RedeTV!'s principal shows are Encrenca, the program of greater audience of the transmitter, A Tarde é Sua, an afternoon variety show hosted by Sônia Abrão, Superpop, an entertainment program and TV Fama, a program about celebrities. It was responsible for the Brazilian version of Desperate Housewives, Donas de Casa Desesperadas, series exhibited in 2007. The TV programming is directed mostly to the entertainment, with comedy, talk shows, soap operas, audience shows, journalism, sports, TV series and feminine showbiz.

RedeTV! was the first Brazilian network to produce all of its original programming in high definition.

In September 2009, RedeTV! changed its facilities Barueri for the Centro de Televisão Digital (CTD) in Osasco (São Paulo).

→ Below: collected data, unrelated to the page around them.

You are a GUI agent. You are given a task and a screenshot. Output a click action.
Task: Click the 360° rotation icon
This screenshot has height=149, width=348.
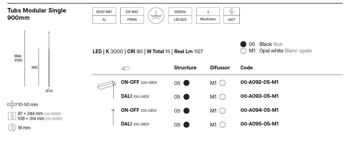(231, 12)
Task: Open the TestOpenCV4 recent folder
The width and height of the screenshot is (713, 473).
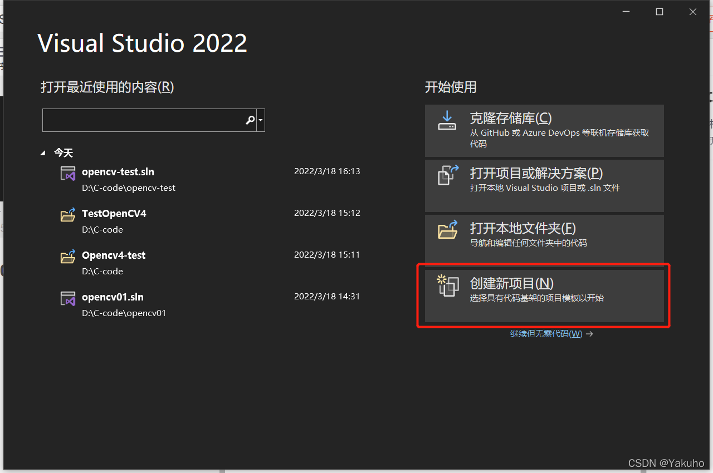Action: click(x=114, y=213)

Despite having changed its headquarters to the Centro de Televisão Digital (CTD) in September, the official inauguration of the center was on the 13th of November, being celebrated with a big party and with the participation of politicians, businessmen and artists such as Luciana Gimenez, Iris Stefanelli and Supla, in addition to President Luiz Inácio Lula da Silva.

In May 2010, Pânico na TV became the first show in the world to do a live 3D transmission in a free-to-pay channel.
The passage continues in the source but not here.